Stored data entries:
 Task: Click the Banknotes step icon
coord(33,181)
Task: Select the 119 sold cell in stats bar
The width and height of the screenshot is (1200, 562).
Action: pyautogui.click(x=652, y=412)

EXERCISE GOAL:
Using the exact wording, transcribe all the records above.

RESULT FOR THIS EXERCISE:
 Task: Click the Banknotes step icon
coord(33,181)
Task: Select the 119 sold cell in stats bar
The width and height of the screenshot is (1200, 562).
Action: pyautogui.click(x=652, y=412)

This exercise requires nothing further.